RAG Evaluation (RAGAS, Faithfulness, Relevancy)
You Cannot Improve What You Cannot Measure
Building a RAG pipeline is easy. Knowing if it actually works well is hard. Learn the metrics, frameworks, and techniques to rigorously evaluate your RAG system - from retrieval quality to generation faithfulness.
Why RAG Evaluation Matters
The Silent Killer of RAG Projects
The Problem:
Most teams build a RAG pipeline, test it with 5-10 questions, say "looks good enough", and ship it. Three weeks later, users complain about wrong answers, hallucinations, and missing information. Without proper evaluation, you are flying blind.

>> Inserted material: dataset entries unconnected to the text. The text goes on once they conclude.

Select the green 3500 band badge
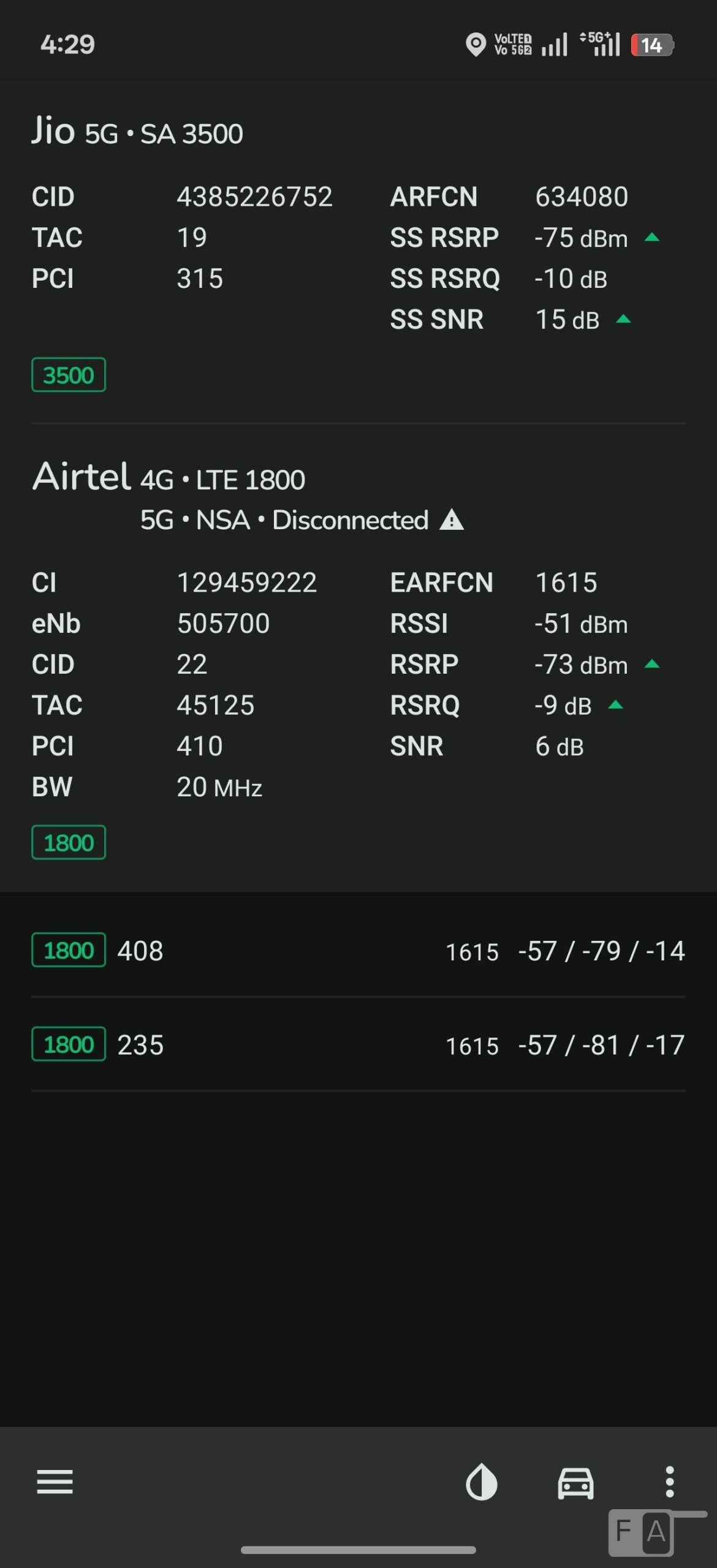This screenshot has height=1568, width=717. [69, 375]
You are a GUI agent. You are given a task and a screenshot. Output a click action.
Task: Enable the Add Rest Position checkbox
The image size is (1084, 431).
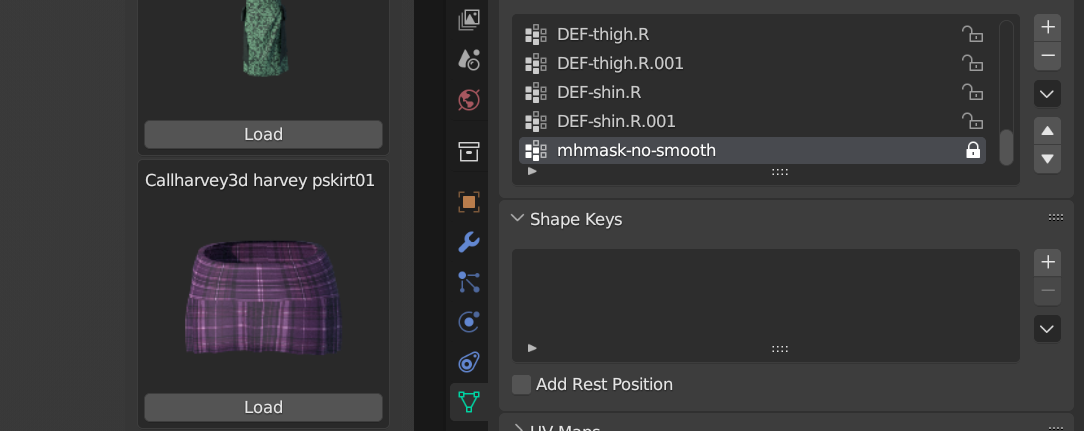522,384
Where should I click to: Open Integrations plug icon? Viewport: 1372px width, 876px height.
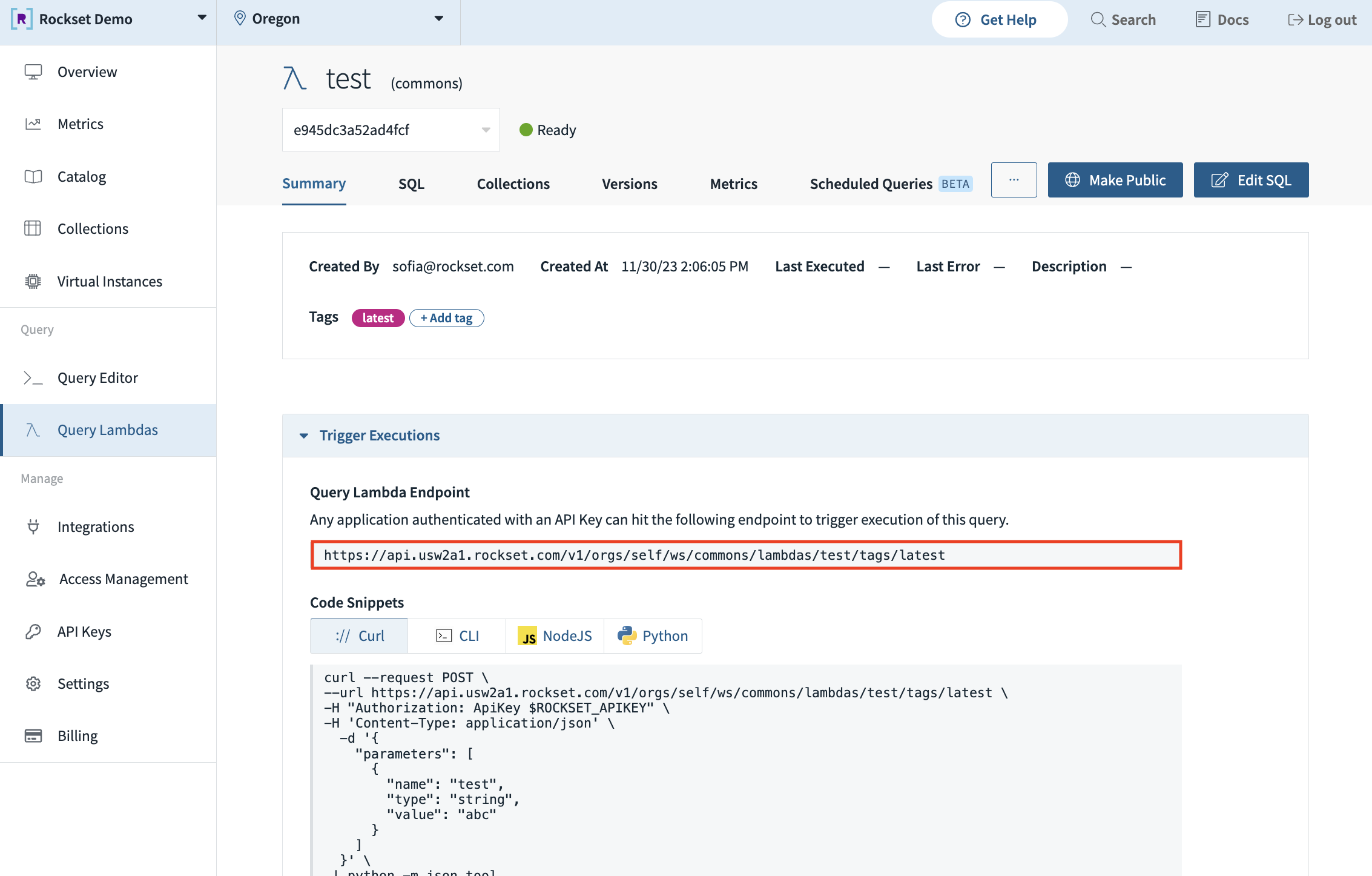coord(33,527)
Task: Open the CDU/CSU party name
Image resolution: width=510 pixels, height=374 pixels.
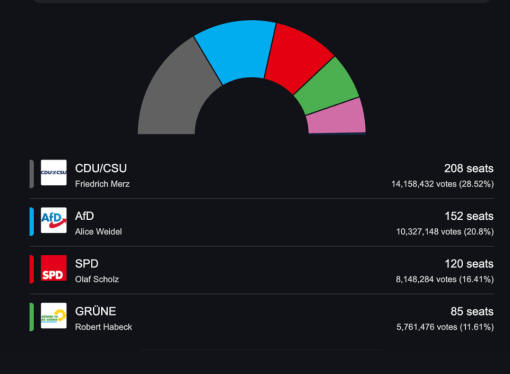Action: click(101, 168)
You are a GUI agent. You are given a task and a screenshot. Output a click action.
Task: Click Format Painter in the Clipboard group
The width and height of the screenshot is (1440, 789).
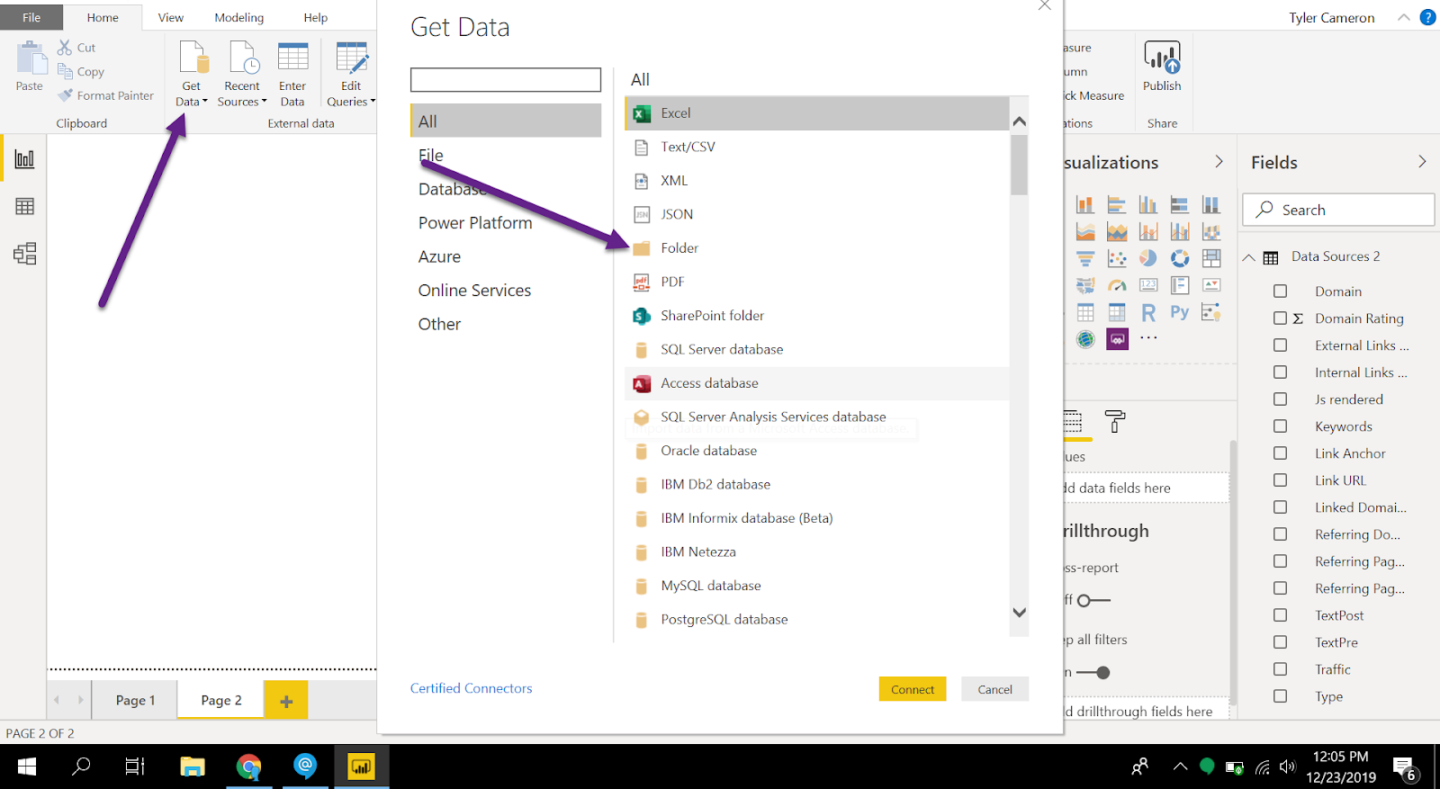click(105, 96)
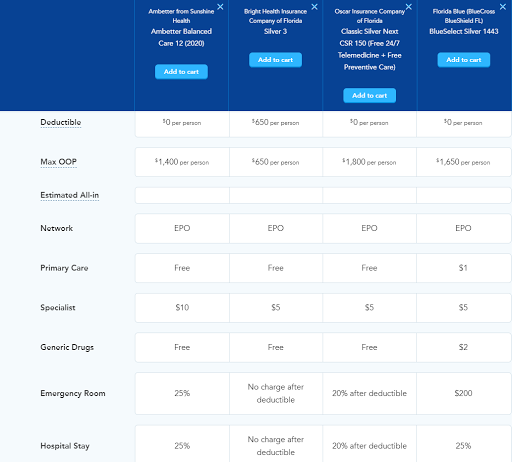Remove Ambetter Balanced Care 12 plan column

point(220,7)
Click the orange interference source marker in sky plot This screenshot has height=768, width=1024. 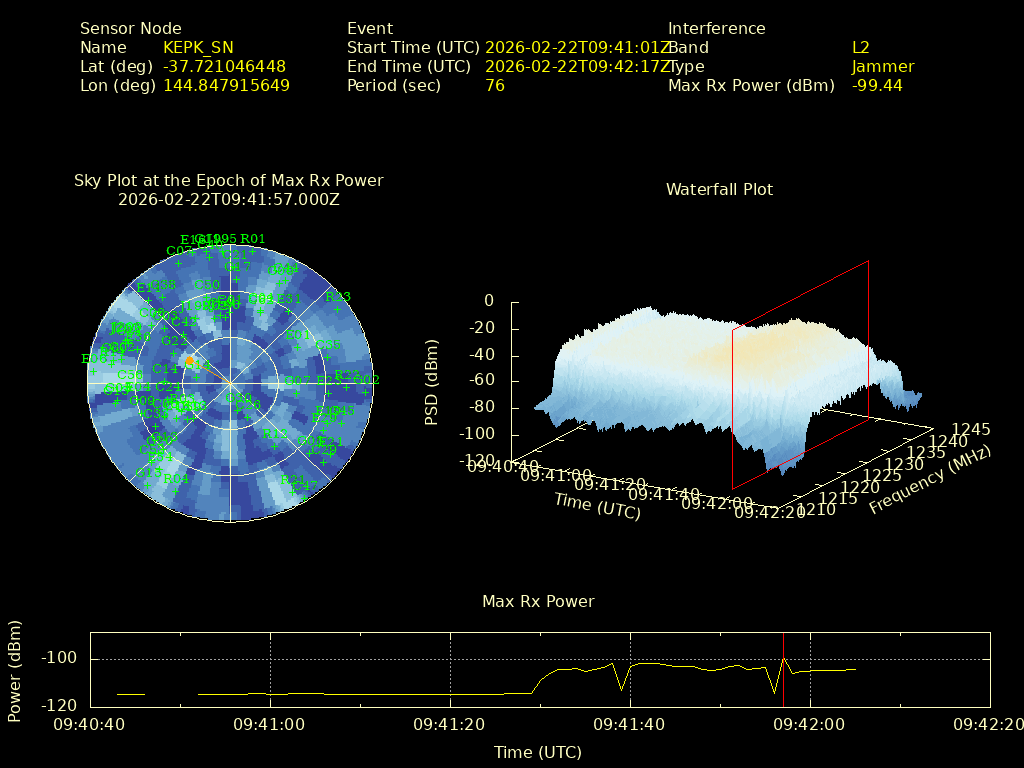click(x=190, y=362)
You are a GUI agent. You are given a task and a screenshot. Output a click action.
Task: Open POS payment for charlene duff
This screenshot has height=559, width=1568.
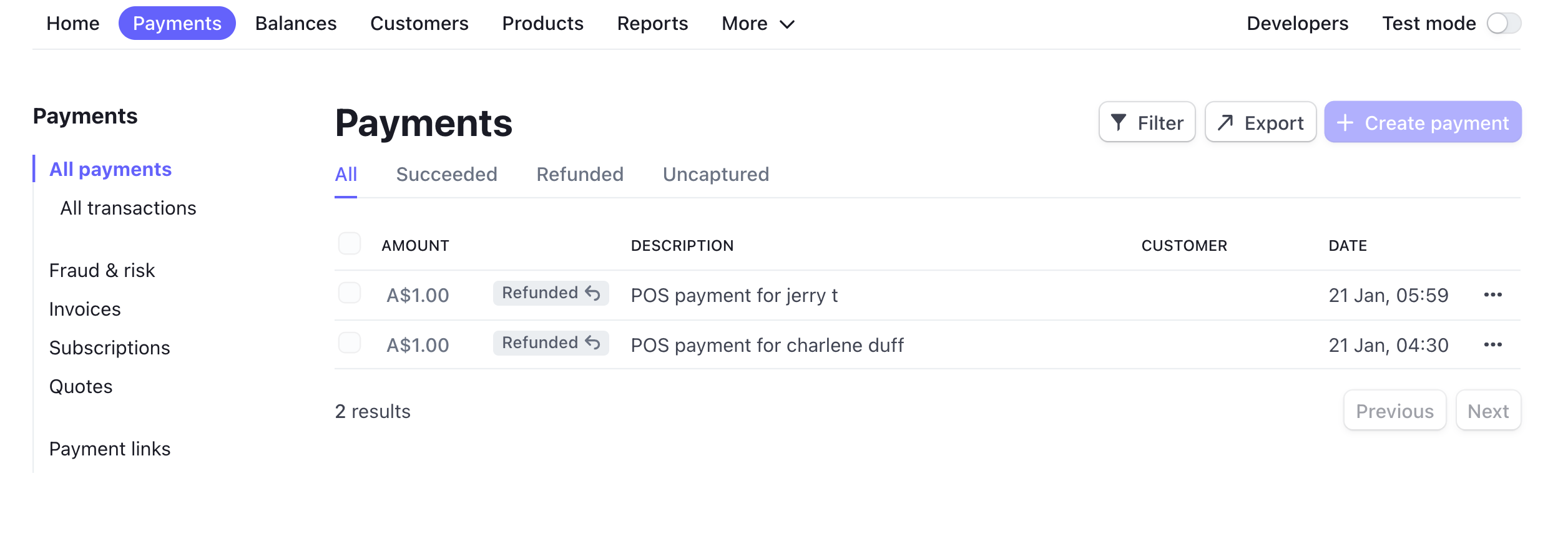(x=767, y=345)
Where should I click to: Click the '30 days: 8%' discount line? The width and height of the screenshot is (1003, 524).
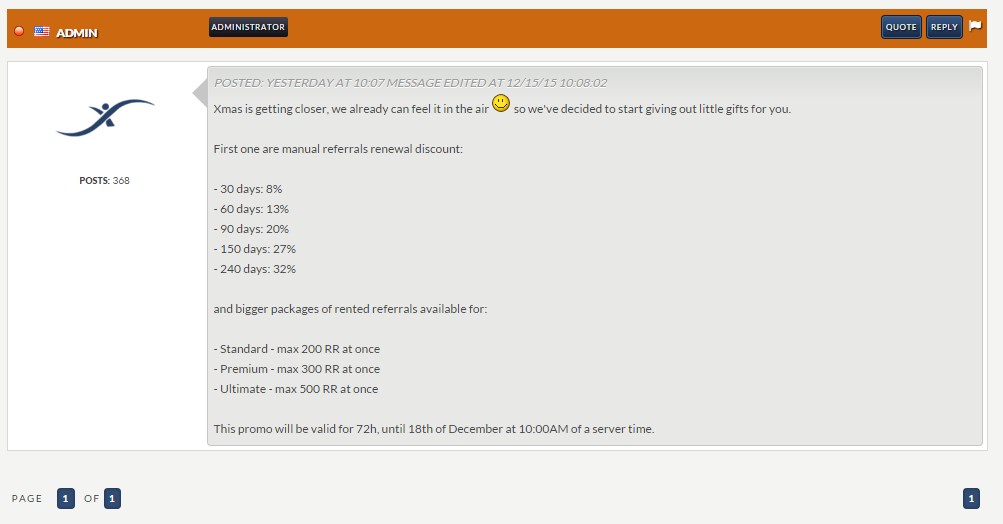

RAG evaluation tells you: Is the retrieval finding the right documents? Is the LLM being faithful to the retrieved context? Is the final answer actually relevant to the user question?
Real-World Analogy - Restaurant Quality:
Imagine evaluating a restaurant:
- Retrieval = Kitchen finding ingredients: Did the kitchen pull the right ingredients from the pantry? (Precision, Recall)
- Context Relevancy = Ingredient quality: Are the fetched ingredients actually needed for this dish? (No extra random stuff)
- Faithfulness = Chef following recipe: Did the chef use ONLY the ingredients available, or did they add imaginary spices? (Hallucination check)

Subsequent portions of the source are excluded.